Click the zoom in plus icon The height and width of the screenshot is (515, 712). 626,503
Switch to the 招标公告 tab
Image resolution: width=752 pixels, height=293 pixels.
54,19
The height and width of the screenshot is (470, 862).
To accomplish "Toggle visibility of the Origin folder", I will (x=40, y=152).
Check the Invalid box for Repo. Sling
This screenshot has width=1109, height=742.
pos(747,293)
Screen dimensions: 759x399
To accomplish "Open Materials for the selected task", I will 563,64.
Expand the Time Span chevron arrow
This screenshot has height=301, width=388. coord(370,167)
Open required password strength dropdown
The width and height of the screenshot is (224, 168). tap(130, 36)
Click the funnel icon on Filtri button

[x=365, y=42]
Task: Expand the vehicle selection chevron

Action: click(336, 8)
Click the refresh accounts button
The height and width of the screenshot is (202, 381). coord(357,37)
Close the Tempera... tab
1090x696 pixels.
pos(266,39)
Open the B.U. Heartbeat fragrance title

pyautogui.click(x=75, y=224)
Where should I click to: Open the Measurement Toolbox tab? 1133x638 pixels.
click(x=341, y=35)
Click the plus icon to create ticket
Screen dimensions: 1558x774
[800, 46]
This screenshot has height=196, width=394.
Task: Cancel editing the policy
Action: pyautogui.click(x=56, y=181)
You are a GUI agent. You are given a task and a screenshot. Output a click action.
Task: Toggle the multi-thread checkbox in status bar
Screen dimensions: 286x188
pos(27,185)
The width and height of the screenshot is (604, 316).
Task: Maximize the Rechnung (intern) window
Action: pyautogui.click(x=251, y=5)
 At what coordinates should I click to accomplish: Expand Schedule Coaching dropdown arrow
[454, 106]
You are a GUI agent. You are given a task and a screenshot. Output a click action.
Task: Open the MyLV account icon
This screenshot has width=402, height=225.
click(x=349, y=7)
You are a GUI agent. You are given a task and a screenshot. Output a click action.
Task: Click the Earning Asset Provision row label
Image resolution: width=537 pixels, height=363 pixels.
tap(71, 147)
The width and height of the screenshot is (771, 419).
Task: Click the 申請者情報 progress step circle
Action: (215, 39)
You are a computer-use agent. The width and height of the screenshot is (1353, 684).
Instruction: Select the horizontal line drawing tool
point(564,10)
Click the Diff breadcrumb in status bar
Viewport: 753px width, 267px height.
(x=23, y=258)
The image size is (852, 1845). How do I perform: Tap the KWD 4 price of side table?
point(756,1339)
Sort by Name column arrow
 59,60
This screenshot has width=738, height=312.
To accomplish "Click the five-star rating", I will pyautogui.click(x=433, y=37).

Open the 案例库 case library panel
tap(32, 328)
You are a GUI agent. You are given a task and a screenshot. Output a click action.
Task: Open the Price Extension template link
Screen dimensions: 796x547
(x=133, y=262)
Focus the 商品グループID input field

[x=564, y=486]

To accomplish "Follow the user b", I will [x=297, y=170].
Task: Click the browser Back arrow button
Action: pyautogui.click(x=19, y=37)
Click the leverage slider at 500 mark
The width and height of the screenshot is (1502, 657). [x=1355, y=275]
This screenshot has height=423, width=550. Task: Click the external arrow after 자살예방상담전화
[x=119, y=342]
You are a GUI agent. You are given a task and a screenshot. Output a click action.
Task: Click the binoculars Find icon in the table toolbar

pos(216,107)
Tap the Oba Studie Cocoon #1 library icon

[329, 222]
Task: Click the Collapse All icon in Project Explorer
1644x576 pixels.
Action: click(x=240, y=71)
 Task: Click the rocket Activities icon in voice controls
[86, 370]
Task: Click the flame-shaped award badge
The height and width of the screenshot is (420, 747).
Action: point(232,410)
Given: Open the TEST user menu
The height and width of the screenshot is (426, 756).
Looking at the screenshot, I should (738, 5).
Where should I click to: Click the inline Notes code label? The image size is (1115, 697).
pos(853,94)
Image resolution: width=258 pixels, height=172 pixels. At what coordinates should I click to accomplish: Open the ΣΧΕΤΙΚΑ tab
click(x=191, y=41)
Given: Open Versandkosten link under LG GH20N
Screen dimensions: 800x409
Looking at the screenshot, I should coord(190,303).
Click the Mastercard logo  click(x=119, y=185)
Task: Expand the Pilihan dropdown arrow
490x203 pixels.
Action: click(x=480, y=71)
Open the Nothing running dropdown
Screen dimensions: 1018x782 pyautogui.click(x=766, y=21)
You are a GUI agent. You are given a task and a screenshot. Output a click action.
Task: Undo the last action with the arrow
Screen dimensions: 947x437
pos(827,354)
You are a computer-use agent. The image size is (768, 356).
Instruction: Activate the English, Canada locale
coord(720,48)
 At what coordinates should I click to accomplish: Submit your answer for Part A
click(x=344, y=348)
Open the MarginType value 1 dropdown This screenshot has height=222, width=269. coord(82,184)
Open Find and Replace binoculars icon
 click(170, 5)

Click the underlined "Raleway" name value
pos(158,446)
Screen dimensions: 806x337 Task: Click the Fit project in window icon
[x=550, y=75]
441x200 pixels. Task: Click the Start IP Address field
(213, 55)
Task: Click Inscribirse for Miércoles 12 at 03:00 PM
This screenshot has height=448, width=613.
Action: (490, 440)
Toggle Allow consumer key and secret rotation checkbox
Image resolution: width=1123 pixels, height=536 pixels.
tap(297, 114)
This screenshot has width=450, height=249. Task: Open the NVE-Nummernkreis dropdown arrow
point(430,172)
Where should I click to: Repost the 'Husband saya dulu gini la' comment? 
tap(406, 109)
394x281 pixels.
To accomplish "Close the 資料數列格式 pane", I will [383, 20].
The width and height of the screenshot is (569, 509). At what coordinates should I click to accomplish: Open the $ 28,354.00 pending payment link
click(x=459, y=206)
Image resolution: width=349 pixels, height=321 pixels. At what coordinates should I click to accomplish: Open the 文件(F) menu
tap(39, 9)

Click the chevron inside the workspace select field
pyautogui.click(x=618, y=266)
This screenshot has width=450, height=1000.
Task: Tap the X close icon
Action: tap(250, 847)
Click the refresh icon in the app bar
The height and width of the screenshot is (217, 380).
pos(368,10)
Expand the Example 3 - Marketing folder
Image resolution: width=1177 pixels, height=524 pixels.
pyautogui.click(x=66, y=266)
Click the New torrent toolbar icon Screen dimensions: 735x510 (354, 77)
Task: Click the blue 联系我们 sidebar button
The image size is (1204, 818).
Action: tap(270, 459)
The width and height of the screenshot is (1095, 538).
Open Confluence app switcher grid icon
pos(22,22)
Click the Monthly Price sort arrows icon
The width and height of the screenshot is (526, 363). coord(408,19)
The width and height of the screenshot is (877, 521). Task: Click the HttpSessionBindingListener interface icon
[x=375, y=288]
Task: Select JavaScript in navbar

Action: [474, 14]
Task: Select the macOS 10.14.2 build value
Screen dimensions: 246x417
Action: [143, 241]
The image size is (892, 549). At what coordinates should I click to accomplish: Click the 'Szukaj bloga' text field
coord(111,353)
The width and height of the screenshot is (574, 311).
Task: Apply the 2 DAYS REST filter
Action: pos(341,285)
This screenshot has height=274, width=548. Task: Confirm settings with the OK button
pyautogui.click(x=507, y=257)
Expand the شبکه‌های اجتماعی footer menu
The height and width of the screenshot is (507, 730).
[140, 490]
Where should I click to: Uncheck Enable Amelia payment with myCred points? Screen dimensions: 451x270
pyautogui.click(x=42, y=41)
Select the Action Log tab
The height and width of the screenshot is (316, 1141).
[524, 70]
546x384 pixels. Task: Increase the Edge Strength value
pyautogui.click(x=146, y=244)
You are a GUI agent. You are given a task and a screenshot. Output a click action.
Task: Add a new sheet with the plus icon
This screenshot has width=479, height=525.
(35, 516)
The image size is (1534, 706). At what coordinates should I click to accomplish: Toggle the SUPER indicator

________________________________________

§ THE TASK:
If a line of the records holds the word "plus", count it; report only the total.

§ ANSWER TO THE EXERCISE:
3